The metabolic risk factors that together earn the title metabolic syndrome turn out to not only raise the risk for metabolic disorders, such as diabetes, but also increase the risk for traditional immunological disorders, such as rheumatoid arthritis (RA), gout, psoriasis and Crohn’s disease. These conditions all appear to be driven by inflammatory processes that are also associated with diabetes. Moreover, some of these immunological diseases appear to be at the end of molecular pathways that also lead to metabolic disorders. All of this prompts the question: Is it time to start treating diabetes with the same types of drugs that we use to treat immunological disorders?

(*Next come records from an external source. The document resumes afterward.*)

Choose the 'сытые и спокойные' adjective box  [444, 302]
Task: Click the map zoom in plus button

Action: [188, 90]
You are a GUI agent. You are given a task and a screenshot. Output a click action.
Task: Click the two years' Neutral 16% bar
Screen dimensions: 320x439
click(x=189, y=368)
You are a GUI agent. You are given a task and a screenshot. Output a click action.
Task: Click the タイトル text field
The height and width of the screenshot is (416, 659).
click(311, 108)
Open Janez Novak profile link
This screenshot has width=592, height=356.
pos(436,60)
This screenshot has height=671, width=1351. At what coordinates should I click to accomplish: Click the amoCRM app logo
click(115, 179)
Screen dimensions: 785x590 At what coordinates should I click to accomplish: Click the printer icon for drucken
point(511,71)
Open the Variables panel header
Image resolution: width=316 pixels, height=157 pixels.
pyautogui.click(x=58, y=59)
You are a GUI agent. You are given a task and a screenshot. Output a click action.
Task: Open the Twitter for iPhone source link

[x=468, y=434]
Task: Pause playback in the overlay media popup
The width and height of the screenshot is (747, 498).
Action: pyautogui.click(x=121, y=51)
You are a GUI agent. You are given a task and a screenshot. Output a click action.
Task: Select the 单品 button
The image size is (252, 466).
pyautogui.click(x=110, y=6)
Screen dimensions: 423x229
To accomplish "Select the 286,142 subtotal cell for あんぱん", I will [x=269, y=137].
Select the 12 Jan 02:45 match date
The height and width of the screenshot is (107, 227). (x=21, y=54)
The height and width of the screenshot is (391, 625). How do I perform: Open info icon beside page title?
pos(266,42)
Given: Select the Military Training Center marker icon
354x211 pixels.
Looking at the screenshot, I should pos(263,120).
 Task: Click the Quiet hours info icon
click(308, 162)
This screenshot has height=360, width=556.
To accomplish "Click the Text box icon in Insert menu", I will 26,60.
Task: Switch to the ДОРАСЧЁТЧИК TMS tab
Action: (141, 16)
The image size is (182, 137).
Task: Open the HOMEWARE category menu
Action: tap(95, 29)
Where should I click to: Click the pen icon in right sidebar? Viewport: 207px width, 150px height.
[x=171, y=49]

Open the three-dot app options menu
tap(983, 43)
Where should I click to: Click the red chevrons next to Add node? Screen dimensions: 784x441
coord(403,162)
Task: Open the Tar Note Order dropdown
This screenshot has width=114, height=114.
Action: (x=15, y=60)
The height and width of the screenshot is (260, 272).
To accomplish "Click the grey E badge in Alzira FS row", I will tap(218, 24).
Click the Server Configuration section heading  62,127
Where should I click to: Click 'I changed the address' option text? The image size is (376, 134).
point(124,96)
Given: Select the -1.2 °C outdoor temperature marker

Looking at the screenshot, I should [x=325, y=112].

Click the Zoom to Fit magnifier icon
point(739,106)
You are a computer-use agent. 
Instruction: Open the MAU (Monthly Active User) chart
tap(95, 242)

Multiple antiinflammatory drugs are under development or are already approved for the treatment of many diabetes-associated immunological conditions. Is it possible to repurpose these drugs for the treatment of diabetes itself? Alternatively, if diabetes is reconceived as an inflammatory disease, will new drug targets be revealed?
Marc Y. Donath, MD, of University Hospital in Basel, Switzerland, believes so. He recently published a review article describing potential treatment strategies that target inflammation in patients with type 2 diabetes.1 In his article, he describes the rationale for an immunomodulatory approach to the treatment of type 2 diabetes. He also surveys the single molecule targets that have thus far been identified for drug discovery and describes what could be expected when they are prescribed to patients with diabetes. He goes on to paint a picture of a future with drugs that act on an underlying dysfunctional pathway, normalizing the immune response and improving a patient’s health without specifically targeting a disease.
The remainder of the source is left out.